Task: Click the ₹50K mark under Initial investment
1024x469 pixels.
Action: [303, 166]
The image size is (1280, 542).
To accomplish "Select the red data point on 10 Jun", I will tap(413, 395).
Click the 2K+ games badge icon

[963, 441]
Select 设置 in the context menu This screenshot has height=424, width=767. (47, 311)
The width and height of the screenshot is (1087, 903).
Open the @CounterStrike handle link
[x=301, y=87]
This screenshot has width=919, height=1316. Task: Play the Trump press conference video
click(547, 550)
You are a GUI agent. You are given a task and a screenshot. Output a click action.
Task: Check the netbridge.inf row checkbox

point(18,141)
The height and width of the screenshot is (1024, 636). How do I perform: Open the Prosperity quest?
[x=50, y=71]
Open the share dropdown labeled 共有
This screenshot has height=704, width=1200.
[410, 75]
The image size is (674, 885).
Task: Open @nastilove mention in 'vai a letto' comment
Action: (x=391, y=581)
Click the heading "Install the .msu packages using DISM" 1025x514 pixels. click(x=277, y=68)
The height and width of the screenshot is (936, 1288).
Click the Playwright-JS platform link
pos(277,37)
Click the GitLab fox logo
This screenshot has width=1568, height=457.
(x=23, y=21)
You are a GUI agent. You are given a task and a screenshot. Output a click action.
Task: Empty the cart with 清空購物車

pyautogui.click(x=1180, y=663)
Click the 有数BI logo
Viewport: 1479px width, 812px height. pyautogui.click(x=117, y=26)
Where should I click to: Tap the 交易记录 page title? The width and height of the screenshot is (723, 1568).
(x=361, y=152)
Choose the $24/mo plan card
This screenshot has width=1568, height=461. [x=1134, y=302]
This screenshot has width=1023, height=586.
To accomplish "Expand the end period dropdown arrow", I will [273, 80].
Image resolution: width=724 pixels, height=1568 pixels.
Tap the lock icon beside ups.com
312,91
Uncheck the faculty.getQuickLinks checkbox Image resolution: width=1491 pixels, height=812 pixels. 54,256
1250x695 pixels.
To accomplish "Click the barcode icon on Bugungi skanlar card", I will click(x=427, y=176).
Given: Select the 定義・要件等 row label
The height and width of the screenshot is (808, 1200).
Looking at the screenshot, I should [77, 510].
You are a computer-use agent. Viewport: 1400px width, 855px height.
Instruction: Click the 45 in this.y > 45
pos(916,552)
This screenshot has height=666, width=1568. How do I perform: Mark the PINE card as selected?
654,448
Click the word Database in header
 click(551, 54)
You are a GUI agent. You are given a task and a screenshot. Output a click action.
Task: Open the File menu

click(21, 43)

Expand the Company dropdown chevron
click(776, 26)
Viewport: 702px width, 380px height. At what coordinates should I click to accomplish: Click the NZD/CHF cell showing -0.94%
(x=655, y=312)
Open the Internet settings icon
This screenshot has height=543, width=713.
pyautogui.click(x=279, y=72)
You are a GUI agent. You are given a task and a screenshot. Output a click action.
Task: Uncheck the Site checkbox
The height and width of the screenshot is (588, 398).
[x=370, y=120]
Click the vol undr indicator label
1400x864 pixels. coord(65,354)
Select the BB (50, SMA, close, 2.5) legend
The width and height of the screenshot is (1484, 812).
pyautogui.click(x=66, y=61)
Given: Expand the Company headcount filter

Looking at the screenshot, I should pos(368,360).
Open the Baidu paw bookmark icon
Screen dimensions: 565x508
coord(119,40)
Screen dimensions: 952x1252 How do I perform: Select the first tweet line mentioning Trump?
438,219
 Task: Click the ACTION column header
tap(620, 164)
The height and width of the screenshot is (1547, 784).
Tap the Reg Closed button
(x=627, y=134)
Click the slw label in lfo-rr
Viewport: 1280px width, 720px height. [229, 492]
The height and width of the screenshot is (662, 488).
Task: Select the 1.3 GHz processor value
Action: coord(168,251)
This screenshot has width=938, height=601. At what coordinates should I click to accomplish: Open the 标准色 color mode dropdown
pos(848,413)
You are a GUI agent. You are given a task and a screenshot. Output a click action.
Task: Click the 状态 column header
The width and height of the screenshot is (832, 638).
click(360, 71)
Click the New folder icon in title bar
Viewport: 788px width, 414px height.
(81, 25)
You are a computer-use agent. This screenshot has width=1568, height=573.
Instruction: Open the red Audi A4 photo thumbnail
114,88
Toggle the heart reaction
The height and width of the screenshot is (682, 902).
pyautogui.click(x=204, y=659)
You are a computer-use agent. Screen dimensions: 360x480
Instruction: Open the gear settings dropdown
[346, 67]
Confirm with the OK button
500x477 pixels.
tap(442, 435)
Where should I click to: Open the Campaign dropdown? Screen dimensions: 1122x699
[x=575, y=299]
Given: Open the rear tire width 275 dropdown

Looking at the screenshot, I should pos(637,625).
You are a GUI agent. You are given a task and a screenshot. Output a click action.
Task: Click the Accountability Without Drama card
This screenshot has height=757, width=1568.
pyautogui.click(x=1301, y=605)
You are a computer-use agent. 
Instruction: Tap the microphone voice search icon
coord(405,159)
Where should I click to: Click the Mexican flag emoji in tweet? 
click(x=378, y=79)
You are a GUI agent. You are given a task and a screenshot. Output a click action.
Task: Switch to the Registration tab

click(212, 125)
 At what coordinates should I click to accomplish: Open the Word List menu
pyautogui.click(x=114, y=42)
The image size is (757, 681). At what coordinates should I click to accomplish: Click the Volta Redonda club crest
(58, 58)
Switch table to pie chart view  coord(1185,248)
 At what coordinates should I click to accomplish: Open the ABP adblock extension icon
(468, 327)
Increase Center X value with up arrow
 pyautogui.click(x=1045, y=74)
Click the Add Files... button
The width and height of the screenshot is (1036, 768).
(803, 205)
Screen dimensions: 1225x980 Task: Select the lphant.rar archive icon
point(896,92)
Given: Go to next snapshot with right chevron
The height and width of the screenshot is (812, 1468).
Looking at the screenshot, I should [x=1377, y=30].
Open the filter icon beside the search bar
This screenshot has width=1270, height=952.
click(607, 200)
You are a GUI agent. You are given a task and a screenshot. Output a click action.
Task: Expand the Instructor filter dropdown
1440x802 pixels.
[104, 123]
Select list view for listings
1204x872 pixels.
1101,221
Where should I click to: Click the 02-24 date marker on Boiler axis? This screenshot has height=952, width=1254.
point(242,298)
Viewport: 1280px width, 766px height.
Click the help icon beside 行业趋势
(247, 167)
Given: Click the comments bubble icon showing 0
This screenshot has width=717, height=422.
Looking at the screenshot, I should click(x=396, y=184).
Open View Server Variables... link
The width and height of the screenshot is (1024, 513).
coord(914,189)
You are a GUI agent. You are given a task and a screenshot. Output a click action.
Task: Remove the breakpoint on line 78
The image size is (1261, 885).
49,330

:::::

■ Aim of the exercise ■
Print the entries above, from the first line through the line containing "click(547, 550)", reproducing each line without any change.

■ Exercise output ■
Task: Click the ₹50K mark under Initial investment
1024x469 pixels.
Action: [303, 166]
The image size is (1280, 542).
To accomplish "Select the red data point on 10 Jun", I will tap(413, 395).
Click the 2K+ games badge icon

[963, 441]
Select 设置 in the context menu This screenshot has height=424, width=767. (47, 311)
The width and height of the screenshot is (1087, 903).
Open the @CounterStrike handle link
[x=301, y=87]
This screenshot has width=919, height=1316. Task: Play the Trump press conference video
click(547, 550)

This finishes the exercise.